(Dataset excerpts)
----
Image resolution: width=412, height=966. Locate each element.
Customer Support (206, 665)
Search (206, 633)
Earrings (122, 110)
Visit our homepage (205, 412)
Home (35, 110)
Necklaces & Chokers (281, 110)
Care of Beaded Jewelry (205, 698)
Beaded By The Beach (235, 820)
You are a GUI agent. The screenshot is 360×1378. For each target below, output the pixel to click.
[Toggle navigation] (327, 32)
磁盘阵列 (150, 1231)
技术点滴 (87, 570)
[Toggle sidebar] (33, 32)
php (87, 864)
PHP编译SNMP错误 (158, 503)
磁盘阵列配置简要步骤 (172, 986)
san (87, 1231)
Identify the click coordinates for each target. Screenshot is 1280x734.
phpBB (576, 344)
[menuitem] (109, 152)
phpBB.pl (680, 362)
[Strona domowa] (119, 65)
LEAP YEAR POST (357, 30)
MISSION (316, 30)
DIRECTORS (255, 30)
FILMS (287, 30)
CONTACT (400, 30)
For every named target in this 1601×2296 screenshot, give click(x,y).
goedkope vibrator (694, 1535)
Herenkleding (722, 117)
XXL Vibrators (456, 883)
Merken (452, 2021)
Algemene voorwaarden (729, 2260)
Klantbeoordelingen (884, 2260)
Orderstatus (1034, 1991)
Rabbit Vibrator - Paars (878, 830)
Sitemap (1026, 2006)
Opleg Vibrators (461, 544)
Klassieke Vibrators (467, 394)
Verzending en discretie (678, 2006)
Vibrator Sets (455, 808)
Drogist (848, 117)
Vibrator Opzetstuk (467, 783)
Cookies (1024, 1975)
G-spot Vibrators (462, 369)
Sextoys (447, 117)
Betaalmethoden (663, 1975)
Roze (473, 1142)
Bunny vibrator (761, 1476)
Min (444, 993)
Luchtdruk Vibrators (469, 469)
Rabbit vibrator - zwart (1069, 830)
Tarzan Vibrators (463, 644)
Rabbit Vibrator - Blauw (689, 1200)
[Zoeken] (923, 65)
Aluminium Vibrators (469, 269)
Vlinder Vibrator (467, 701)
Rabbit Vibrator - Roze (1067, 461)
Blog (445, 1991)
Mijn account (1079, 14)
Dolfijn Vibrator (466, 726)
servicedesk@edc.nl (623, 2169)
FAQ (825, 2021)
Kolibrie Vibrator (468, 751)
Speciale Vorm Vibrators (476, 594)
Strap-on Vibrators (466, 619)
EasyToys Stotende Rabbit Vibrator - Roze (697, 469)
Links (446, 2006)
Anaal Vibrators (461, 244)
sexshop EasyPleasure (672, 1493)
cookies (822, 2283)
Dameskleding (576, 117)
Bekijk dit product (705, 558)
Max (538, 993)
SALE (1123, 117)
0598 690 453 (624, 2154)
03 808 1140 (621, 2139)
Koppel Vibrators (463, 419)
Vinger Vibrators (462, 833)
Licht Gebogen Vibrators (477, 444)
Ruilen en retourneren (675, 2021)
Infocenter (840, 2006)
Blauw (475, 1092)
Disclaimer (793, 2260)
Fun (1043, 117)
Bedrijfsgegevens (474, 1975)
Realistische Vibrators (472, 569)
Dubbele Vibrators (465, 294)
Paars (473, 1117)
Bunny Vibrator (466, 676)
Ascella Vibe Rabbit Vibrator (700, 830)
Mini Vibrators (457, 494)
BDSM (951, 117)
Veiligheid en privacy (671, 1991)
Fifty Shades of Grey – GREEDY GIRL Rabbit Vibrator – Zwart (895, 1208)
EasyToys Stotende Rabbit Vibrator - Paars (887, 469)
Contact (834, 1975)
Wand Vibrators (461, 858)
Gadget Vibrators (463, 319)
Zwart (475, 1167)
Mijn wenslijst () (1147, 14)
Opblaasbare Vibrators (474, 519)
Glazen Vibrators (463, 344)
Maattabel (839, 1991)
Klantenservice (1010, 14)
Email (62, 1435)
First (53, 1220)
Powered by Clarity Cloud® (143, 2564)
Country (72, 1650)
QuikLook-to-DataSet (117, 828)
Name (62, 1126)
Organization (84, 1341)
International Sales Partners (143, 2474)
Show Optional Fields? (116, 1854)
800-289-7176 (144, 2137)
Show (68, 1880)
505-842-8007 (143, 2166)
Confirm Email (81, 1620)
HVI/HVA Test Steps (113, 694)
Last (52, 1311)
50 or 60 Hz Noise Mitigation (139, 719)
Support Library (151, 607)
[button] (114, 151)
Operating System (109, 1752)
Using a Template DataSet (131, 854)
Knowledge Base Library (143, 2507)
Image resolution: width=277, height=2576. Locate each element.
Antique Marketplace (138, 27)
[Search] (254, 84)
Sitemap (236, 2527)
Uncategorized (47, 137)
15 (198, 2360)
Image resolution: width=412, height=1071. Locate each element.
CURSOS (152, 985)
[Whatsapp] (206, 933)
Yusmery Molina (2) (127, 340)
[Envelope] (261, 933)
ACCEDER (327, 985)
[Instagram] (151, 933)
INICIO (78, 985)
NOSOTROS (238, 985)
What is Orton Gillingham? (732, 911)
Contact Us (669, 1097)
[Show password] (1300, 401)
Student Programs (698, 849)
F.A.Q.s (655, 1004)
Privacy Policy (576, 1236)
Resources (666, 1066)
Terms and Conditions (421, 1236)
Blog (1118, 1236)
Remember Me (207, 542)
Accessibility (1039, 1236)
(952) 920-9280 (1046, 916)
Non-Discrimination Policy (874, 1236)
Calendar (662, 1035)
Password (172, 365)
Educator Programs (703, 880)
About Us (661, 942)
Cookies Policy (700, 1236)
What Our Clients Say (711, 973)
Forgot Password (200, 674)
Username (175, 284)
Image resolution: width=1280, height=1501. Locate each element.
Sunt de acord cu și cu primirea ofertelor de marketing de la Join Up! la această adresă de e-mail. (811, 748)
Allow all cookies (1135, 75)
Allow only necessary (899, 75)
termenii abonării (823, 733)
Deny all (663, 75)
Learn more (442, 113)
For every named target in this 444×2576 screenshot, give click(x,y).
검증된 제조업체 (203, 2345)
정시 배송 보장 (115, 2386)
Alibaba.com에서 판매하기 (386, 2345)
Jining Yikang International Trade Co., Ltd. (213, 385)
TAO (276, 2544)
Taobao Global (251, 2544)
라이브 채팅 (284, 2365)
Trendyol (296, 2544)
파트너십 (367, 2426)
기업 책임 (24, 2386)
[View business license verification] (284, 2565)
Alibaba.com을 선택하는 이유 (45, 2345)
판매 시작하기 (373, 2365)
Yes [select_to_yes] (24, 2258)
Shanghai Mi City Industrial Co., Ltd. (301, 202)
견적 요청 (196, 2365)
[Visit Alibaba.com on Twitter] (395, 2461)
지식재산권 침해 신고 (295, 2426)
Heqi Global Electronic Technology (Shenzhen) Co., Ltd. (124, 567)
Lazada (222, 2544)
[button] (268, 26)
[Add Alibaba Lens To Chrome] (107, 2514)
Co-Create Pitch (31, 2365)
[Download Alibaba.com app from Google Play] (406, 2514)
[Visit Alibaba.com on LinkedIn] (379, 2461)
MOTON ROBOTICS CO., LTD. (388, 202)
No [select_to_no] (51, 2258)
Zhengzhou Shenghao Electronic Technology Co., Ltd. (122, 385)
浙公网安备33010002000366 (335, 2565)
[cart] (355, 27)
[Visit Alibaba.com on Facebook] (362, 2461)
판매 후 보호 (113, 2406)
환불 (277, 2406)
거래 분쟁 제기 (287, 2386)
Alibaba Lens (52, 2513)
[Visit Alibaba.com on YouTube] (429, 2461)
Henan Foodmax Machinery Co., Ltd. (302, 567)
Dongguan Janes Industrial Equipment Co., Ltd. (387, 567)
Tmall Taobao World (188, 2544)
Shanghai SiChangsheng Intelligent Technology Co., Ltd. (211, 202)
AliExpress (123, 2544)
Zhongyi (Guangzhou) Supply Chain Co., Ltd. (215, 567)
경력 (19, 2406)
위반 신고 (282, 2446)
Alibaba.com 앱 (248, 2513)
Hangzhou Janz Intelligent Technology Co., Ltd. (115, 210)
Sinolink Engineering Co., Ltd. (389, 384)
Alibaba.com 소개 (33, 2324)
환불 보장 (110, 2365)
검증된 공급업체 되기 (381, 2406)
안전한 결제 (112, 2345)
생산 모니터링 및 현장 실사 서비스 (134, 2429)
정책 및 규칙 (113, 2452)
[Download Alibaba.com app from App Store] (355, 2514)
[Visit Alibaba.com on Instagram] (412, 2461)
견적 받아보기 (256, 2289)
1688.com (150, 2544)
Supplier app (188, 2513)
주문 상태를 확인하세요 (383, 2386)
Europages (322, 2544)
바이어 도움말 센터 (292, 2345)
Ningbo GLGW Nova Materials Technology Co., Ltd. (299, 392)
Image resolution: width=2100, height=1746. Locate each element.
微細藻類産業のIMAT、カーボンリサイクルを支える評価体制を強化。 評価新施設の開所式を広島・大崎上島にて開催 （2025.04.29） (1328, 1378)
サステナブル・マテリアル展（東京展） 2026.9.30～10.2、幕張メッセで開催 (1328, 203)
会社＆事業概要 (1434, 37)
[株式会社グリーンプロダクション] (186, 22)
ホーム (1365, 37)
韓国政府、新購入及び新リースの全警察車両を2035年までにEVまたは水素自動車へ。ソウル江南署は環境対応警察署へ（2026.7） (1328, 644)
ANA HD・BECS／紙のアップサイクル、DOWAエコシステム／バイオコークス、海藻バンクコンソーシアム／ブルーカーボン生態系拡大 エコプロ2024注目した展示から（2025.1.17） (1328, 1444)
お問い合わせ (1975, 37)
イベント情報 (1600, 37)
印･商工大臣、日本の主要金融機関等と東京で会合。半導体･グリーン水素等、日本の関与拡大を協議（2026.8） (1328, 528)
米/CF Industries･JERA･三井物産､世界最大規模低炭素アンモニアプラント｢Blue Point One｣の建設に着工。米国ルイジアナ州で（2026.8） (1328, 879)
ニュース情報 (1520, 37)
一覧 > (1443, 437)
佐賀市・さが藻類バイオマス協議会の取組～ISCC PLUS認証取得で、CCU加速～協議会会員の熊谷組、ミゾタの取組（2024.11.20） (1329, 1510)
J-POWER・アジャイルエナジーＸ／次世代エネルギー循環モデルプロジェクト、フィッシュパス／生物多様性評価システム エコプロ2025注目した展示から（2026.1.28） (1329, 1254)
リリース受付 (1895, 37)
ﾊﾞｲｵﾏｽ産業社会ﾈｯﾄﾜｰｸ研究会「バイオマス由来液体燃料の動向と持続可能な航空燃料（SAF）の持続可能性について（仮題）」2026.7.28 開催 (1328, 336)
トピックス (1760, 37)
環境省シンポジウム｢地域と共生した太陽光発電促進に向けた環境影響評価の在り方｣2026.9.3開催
----
§ TASK
Each line above from the one with "Bedrijfsgegevens (474, 1975)" up to and including the one with "Contact (834, 1975)" must be set down exactly, and no line outside that span may appear.

§ WRITTEN ANSWER
Bedrijfsgegevens (474, 1975)
Realistische Vibrators (472, 569)
Dubbele Vibrators (465, 294)
Paars (473, 1117)
Bunny Vibrator (466, 676)
Ascella Vibe Rabbit Vibrator (700, 830)
Mini Vibrators (457, 494)
BDSM (951, 117)
Veiligheid en privacy (671, 1991)
Fifty Shades of Grey – GREEDY GIRL Rabbit Vibrator – Zwart (895, 1208)
EasyToys Stotende Rabbit Vibrator - Paars (887, 469)
Contact (834, 1975)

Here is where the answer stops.